[EXERCISE OBJECTIVE] Look at each line below and count those with the word "computer"; the answer is that number only.

(Entries taken from a collection)
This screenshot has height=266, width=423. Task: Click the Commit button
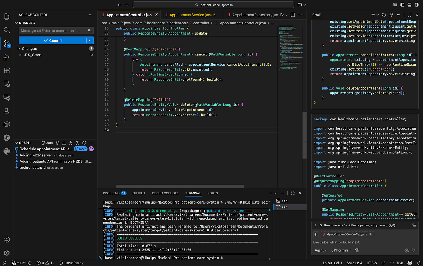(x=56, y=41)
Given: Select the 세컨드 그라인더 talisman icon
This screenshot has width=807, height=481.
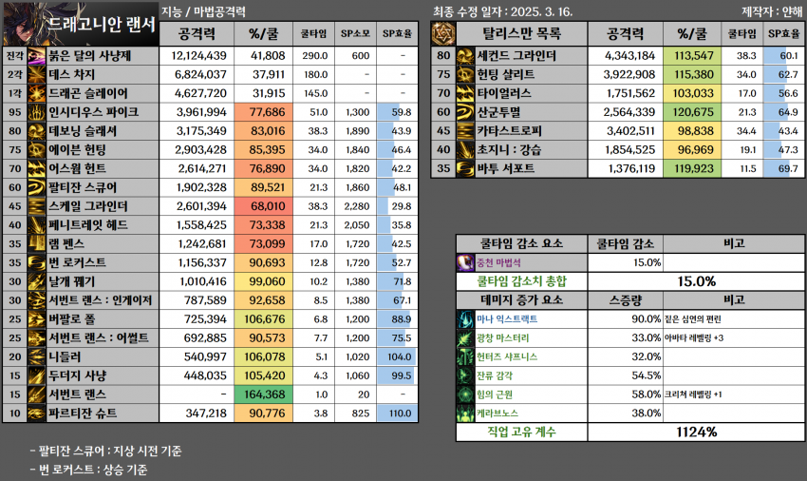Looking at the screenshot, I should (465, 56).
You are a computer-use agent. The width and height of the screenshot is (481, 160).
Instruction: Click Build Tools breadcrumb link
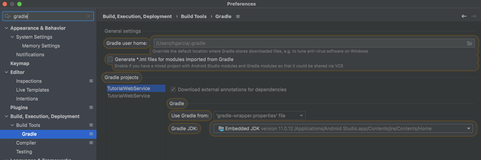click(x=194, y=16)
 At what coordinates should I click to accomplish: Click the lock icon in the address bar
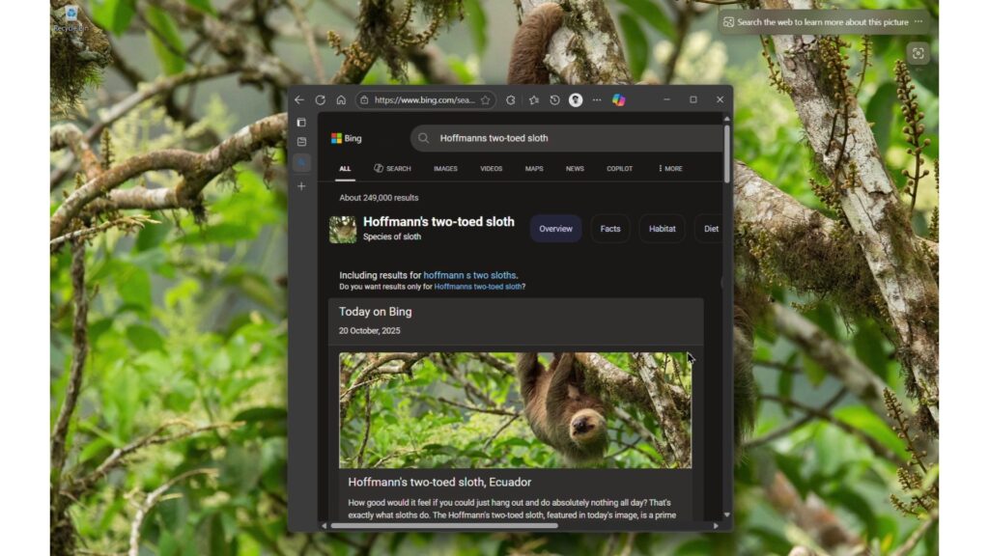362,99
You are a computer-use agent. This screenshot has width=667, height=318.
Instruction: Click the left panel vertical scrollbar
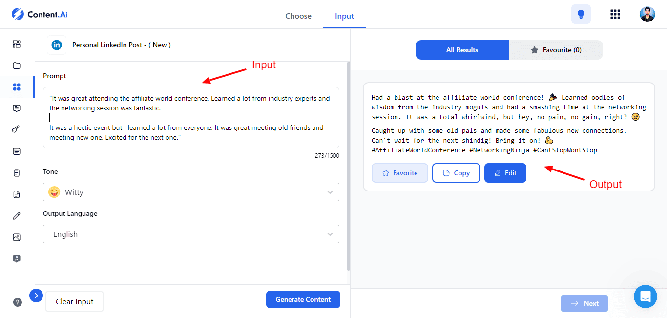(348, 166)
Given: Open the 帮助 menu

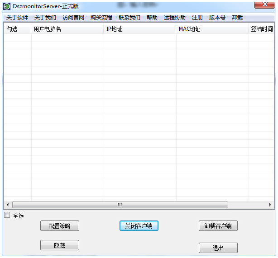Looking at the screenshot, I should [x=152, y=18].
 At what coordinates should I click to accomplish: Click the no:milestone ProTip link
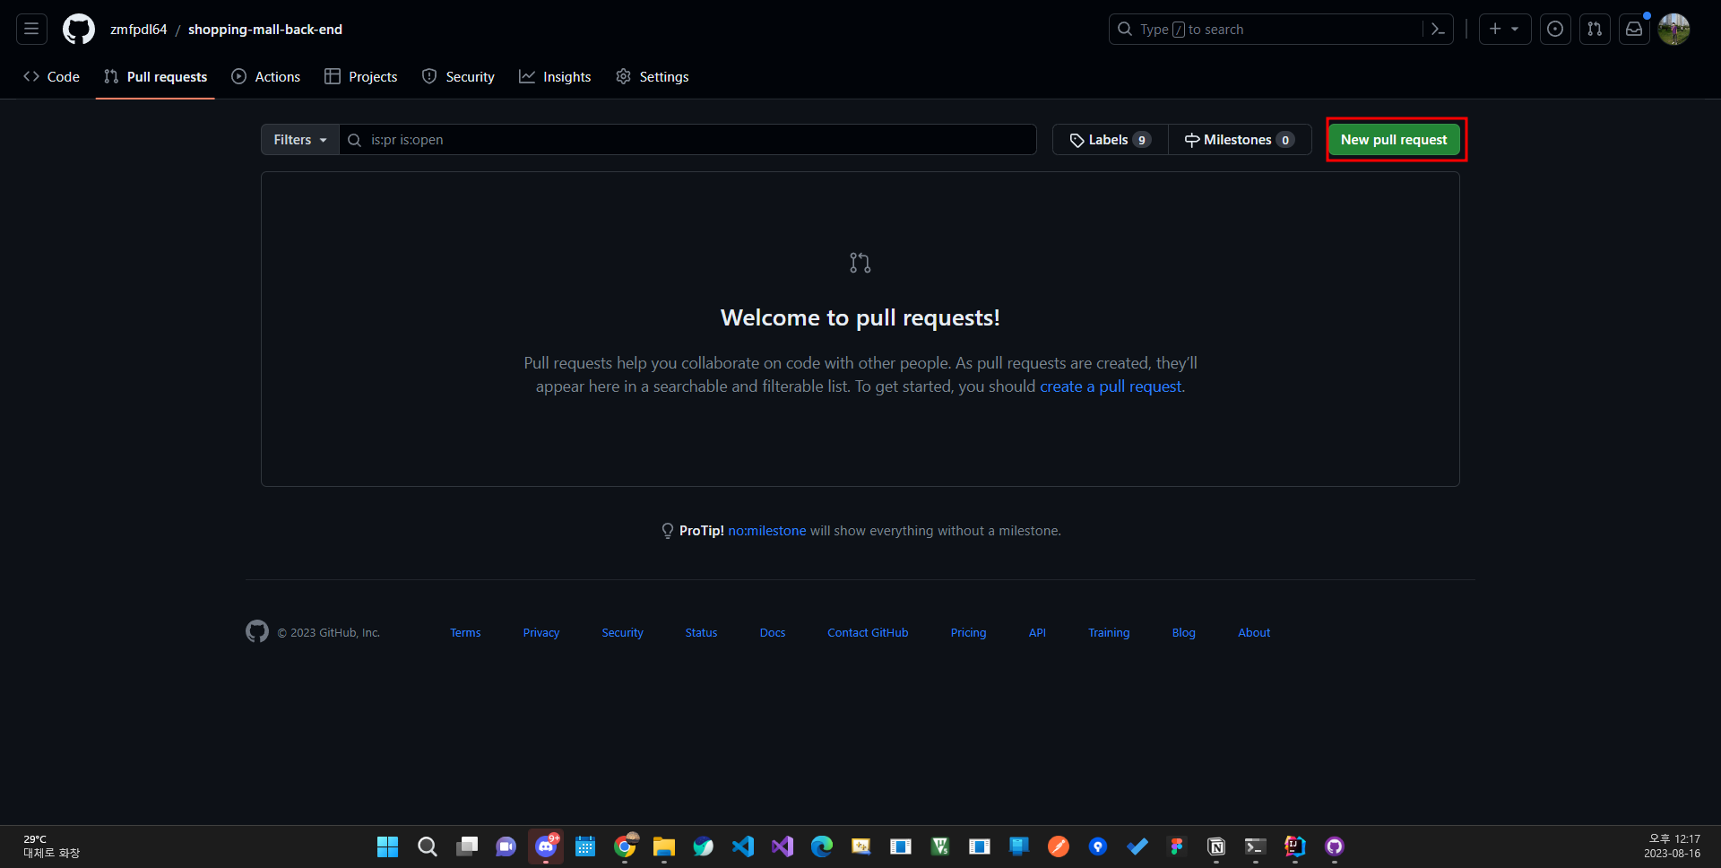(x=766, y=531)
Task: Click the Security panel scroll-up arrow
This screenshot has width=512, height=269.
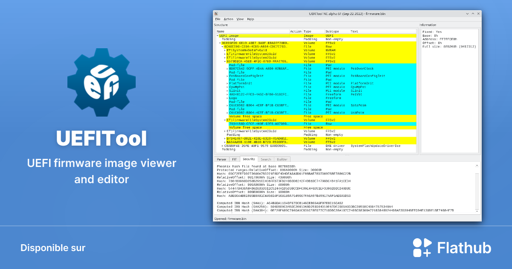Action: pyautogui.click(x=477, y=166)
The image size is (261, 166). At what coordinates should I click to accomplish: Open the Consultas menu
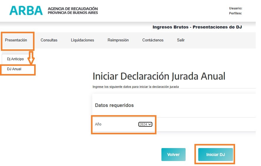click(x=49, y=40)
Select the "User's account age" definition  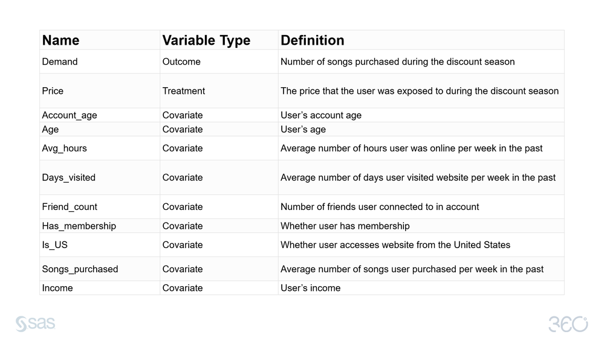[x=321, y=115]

[RESPONSE] 2